* Assignment *
For this exercise, please reproduce the records below word for word, from the first line through the line with "Select slide 17".

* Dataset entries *
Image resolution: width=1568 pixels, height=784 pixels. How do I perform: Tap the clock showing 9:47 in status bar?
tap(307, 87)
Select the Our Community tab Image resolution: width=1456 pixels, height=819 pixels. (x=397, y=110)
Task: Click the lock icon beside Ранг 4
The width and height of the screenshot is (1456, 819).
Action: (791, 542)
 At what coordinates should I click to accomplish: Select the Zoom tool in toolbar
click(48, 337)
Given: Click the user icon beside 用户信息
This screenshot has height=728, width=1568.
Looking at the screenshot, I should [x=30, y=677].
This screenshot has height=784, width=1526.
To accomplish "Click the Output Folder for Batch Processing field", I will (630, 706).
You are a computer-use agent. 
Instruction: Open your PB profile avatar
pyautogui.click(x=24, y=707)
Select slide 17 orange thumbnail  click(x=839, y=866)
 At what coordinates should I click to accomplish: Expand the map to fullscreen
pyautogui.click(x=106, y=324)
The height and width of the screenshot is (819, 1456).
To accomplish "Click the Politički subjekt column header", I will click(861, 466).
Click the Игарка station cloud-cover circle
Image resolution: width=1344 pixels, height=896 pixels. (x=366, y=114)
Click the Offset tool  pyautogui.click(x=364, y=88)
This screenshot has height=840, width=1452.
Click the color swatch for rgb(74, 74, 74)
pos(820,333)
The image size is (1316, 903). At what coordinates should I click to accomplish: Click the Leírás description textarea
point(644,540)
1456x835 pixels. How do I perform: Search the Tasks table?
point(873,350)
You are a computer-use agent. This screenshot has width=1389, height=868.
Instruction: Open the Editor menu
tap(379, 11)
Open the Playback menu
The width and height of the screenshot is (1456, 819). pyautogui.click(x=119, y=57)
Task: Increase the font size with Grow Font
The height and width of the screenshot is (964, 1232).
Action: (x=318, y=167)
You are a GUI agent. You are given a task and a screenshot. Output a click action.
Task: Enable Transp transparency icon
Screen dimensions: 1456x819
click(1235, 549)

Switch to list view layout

* Output of the task *
Image resolution: width=1568 pixels, height=784 pixels. How do I perform: Tap the clock showing 9:47 in status bar?
tap(307, 87)
Select the Our Community tab Image resolution: width=1456 pixels, height=819 pixels. (x=397, y=110)
Task: Click the lock icon beside Ранг 4
The width and height of the screenshot is (1456, 819).
Action: (791, 542)
 At what coordinates should I click to accomplish: Select the Zoom tool in toolbar
click(48, 337)
Given: Click the user icon beside 用户信息
This screenshot has height=728, width=1568.
Looking at the screenshot, I should [x=30, y=677].
This screenshot has height=784, width=1526.
To accomplish "Click the Output Folder for Batch Processing field", I will (630, 706).
You are a computer-use agent. 
Instruction: Open your PB profile avatar
pyautogui.click(x=24, y=707)
Select slide 17 orange thumbnail  click(x=839, y=866)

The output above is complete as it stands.